─── RECORD EXCERPTS

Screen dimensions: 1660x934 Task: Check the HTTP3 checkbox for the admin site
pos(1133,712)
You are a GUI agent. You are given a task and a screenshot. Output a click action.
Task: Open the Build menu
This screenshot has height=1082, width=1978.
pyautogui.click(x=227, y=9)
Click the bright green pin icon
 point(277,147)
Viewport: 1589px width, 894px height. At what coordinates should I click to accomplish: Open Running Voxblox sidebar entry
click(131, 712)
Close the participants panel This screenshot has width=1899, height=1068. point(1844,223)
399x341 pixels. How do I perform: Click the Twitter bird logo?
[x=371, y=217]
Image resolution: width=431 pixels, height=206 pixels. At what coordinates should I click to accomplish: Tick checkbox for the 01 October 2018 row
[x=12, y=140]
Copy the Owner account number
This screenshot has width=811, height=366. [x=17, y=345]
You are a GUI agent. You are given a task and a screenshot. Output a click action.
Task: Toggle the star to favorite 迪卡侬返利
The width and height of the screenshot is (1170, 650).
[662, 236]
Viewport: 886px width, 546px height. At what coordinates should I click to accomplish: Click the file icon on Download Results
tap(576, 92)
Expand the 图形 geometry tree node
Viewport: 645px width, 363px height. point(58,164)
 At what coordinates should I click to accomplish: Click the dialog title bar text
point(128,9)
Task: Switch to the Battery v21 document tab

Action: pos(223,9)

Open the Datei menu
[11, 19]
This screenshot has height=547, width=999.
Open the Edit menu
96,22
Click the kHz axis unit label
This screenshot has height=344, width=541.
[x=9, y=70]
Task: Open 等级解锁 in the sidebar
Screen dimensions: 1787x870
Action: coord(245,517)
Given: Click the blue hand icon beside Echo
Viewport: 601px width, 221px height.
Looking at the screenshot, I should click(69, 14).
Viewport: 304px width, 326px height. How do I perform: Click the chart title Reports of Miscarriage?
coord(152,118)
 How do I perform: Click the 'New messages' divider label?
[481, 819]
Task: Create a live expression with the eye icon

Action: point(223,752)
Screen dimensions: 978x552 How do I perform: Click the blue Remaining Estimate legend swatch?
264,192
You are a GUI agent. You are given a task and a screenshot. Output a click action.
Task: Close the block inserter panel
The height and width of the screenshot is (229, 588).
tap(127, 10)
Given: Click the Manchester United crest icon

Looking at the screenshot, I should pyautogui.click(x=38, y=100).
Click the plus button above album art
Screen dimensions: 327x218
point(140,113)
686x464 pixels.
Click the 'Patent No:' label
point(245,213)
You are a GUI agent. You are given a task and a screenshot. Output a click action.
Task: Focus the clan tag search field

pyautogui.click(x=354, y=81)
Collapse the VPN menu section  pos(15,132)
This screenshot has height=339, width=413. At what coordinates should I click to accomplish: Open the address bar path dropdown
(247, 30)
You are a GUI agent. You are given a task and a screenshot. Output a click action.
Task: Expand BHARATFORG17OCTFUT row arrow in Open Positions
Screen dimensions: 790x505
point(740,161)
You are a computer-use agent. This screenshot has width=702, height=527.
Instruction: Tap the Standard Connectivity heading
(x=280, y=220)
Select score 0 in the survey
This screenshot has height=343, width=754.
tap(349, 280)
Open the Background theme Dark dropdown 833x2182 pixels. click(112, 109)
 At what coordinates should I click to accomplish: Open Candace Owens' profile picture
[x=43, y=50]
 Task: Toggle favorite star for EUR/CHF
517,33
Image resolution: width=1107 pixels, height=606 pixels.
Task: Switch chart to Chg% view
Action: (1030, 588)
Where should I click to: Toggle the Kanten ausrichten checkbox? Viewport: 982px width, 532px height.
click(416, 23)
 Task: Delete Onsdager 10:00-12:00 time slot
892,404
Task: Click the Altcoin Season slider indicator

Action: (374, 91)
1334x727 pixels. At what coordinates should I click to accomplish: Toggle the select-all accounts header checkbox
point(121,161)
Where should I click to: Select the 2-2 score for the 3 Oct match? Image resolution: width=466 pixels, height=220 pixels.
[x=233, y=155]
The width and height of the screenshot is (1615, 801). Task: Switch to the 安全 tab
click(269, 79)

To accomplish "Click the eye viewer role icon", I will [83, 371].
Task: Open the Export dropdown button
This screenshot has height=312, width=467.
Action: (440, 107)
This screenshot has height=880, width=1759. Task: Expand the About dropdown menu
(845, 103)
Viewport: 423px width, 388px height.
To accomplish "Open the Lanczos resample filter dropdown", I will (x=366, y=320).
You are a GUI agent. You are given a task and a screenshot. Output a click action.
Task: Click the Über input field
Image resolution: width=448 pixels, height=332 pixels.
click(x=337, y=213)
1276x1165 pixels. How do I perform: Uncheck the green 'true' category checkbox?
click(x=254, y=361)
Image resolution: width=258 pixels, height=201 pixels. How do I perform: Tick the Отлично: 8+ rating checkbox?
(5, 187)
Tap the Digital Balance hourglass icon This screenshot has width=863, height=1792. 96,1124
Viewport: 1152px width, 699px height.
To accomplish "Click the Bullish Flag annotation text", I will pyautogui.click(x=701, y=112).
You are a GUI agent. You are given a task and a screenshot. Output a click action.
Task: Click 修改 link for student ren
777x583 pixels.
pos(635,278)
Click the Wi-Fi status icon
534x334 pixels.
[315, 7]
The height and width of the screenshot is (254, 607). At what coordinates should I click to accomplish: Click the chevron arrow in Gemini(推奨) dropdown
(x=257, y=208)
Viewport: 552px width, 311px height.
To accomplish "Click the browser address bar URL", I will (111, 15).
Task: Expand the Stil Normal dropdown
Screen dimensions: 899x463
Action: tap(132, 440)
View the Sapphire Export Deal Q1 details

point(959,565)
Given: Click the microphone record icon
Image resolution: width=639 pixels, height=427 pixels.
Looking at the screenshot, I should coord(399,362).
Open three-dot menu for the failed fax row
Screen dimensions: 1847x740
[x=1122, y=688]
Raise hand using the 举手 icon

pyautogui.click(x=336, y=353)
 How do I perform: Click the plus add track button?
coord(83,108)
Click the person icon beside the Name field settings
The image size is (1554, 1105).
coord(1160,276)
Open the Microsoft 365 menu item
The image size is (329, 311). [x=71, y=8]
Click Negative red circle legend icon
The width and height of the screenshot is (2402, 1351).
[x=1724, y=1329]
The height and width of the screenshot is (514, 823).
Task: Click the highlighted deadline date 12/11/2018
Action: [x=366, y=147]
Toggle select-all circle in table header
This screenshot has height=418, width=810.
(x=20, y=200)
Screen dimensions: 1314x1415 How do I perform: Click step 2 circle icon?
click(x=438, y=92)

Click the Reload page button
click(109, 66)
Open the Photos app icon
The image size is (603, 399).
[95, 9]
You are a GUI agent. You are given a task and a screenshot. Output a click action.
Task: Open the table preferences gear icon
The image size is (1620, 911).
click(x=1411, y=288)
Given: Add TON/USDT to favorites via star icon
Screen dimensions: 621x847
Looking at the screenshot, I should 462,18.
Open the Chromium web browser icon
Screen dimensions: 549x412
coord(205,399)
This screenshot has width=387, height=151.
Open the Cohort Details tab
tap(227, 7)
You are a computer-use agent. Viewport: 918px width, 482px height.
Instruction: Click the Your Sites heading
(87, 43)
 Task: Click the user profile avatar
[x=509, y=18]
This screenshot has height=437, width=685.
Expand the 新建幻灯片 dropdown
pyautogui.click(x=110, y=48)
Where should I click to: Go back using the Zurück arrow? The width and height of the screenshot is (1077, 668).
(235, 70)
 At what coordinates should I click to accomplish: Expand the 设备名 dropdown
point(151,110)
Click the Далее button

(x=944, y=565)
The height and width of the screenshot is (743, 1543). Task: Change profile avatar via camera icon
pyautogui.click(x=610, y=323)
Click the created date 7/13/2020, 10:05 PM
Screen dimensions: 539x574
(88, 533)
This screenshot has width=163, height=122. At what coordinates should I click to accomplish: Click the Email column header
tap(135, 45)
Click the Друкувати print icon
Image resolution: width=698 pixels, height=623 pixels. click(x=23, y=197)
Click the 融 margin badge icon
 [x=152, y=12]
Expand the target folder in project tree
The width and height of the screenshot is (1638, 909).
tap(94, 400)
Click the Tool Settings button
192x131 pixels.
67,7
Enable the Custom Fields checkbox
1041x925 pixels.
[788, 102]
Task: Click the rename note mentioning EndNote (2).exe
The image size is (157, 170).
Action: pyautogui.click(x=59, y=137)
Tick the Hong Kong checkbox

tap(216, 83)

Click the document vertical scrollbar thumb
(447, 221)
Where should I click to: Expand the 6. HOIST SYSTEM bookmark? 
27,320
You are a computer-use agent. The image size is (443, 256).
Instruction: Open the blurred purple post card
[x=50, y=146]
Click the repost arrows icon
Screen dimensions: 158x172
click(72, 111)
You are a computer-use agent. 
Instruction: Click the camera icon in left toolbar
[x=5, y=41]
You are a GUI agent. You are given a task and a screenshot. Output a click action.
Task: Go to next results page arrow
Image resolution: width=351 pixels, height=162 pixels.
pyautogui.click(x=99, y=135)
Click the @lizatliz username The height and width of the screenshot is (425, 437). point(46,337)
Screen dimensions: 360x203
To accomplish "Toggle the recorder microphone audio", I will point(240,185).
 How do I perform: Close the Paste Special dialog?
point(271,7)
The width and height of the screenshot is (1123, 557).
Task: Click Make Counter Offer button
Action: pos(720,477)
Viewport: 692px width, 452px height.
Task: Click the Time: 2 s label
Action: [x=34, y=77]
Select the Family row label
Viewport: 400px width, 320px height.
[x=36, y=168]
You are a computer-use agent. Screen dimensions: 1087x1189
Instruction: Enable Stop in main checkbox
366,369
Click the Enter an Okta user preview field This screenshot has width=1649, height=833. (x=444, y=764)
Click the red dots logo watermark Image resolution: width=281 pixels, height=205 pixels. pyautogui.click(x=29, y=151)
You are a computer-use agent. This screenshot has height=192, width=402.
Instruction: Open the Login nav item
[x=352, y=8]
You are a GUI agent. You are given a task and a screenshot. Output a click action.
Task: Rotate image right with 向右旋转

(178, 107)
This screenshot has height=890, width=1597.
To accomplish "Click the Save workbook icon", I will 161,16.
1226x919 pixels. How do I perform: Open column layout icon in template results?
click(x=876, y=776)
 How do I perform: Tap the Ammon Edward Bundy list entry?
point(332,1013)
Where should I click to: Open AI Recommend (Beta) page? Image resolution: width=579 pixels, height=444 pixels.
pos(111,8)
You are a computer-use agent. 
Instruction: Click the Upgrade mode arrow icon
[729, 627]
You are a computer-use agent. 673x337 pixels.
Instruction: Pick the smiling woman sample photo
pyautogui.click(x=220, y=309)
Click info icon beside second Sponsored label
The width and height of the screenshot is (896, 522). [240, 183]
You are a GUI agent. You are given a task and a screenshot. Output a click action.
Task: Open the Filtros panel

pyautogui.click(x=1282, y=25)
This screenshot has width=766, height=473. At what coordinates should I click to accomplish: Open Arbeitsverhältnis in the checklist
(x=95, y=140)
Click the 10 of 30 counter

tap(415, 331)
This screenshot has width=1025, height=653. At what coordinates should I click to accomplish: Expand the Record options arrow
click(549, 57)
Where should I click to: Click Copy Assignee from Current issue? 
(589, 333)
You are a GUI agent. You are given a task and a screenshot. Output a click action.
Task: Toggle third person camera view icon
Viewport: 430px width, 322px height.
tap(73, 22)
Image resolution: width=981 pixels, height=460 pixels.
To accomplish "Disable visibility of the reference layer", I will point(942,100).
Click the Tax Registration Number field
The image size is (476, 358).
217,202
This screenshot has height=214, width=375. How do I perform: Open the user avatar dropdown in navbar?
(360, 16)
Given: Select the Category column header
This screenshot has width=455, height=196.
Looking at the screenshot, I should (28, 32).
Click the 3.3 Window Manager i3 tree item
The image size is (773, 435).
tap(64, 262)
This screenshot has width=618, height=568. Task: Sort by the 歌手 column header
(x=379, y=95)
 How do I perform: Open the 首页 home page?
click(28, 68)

──────

* **WORK TO COMPLETE**: Render the lines from the first of the rows through the line containing "Viewport: 645px width, 363px", both included, as a Markdown table with the columns No. and Line, numbering each line in order and omitting any blank lines.

* **RESPONSE**:
| No. | Line |
|---|---|
| 1 | Screen dimensions: 1660x934 Task: Check the HTTP3 checkbox for the admin site |
| 2 | pos(1133,712) |
| 3 | You are a GUI agent. You are given a task and a screenshot. Output a click action. |
| 4 | Task: Open the Build menu |
| 5 | This screenshot has height=1082, width=1978. |
| 6 | pyautogui.click(x=227, y=9) |
| 7 | Click the bright green pin icon |
| 8 |  point(277,147) |
| 9 | Viewport: 1589px width, 894px height. At what coordinates should I click to accomplish: Open Running Voxblox sidebar entry |
| 10 | click(131, 712) |
| 11 | Close the participants panel This screenshot has width=1899, height=1068. point(1844,223) |
| 12 | 399x341 pixels. How do I perform: Click the Twitter bird logo? |
| 13 | [x=371, y=217] |
| 14 | Image resolution: width=431 pixels, height=206 pixels. At what coordinates should I click to accomplish: Tick checkbox for the 01 October 2018 row |
| 15 | [x=12, y=140] |
| 16 | Copy the Owner account number |
| 17 | This screenshot has width=811, height=366. [x=17, y=345] |
| 18 | You are a GUI agent. You are given a task and a screenshot. Output a click action. |
| 19 | Task: Toggle the star to favorite 迪卡侬返利 |
| 20 | The width and height of the screenshot is (1170, 650). |
| 21 | [662, 236] |
| 22 | Viewport: 886px width, 546px height. At what coordinates should I click to accomplish: Click the file icon on Download Results |
| 23 | tap(576, 92) |
| 24 | Expand the 图形 geometry tree node |
| 25 | Viewport: 645px width, 363px height. point(58,164) |